Old Yellow Enzyme. The discovery of multiple isozymes and a family of related proteins

K Stott et al. J Biol Chem. .
Free article

Abstract

Using fast protein liquid chromatography, we have separated native Old Yellow Enzyme from Brewer's Bottom Yeast into three distinct fractions. Two of these fractions are homodimeric forms of the enzyme while the third is the corresponding heterodimeric form. One of these homodimeric fractions is identical in every respect to OYE1, originally cloned from Brewer's Bottom Yeast (Saito, K., Thiele, D. J., Davio, M., Lockridge, O., and Massey, V. (1991) J. Biol. Chem. 266, 20720-20724). We have cloned, sequenced, and expressed a second Old Yellow Enzyme gene from Saccharomyces cerevisiae, showing close similarity, but not identity, with OYE1. Native Old Yellow Enzyme samples were also affinity-purified from a strain of S. cerevisiae and an OYE deletion mutant constructed from it. A total of at least seven isozymes of Old Yellow Enzyme have been discovered, each having slightly different characteristics ranging from surface charge to NADPH dehydrogenase activities with different electron acceptors, as well as N-terminal amino acid sequence.
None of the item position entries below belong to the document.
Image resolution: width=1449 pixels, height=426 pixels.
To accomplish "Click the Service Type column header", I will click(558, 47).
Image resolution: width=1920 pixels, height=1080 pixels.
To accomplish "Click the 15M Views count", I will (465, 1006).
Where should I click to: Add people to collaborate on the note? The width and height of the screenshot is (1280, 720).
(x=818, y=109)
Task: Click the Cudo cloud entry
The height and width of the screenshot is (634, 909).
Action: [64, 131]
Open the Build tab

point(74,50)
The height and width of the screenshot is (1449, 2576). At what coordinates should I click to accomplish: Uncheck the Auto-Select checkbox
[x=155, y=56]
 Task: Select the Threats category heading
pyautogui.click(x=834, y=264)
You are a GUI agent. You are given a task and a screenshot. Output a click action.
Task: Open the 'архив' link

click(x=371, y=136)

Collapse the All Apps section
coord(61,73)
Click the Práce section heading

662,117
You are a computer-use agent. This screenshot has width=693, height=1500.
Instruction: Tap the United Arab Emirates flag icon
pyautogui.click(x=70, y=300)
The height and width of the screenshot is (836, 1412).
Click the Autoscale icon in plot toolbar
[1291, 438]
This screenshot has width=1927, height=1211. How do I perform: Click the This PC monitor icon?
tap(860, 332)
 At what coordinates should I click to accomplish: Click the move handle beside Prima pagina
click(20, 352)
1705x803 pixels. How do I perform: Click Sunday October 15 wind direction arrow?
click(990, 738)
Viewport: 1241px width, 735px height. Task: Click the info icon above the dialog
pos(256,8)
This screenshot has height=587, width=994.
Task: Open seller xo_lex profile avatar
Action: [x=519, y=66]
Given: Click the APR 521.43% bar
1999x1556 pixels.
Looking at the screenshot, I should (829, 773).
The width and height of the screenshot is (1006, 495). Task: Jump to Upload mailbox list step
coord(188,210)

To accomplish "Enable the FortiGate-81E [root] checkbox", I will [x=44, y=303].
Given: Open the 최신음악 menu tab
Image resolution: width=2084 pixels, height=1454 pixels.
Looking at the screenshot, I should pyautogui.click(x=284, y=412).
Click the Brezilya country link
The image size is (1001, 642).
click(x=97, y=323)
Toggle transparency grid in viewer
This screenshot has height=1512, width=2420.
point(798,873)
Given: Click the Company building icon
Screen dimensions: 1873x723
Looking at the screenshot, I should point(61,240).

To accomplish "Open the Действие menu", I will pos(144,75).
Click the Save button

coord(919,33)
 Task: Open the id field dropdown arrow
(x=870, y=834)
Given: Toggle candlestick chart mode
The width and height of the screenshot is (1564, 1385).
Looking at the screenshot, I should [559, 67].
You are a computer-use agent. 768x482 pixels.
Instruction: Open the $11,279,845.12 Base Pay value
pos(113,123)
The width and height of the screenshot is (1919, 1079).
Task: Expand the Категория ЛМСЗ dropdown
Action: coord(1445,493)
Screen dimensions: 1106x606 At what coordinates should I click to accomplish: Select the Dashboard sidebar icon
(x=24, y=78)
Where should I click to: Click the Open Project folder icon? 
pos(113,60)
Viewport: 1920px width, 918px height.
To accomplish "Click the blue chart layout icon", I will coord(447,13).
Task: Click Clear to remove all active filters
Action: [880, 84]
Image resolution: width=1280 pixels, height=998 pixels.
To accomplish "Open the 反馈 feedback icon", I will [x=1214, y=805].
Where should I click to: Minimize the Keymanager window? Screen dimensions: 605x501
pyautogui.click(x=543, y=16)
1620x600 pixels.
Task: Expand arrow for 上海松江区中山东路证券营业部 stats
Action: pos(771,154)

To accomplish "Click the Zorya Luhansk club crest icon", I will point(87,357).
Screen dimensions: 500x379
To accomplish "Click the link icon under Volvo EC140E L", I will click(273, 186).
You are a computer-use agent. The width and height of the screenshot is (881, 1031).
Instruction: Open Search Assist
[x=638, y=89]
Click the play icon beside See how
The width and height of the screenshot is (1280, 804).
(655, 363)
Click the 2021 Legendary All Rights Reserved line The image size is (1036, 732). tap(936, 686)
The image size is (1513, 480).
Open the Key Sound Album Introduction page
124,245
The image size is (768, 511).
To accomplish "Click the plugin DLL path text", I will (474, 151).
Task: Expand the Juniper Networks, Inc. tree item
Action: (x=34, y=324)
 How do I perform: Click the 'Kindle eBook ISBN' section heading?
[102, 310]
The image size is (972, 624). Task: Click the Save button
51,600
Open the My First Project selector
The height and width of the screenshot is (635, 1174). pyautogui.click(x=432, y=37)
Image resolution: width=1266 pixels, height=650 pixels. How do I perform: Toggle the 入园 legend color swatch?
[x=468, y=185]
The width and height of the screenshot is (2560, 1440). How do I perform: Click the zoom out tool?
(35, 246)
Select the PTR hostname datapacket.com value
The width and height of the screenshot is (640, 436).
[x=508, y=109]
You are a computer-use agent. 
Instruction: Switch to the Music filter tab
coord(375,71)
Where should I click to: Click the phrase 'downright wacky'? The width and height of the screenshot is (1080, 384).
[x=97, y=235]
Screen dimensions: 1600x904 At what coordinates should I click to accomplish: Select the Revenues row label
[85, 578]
In addition, both recombinant enzymes showed considerable similarity to two proteins in the GenBank/EMBL data bank, a 60,000-dalton bile acid-inducible polypeptide in Eubacterium sp. (Mallonee, D. H., White, W. B., and Hylemon, P. B. (1990) J. Lipid Res. 172, 7011-7019) and a 72,000-dalton NADH oxidase in Thermoanaerobium brockii.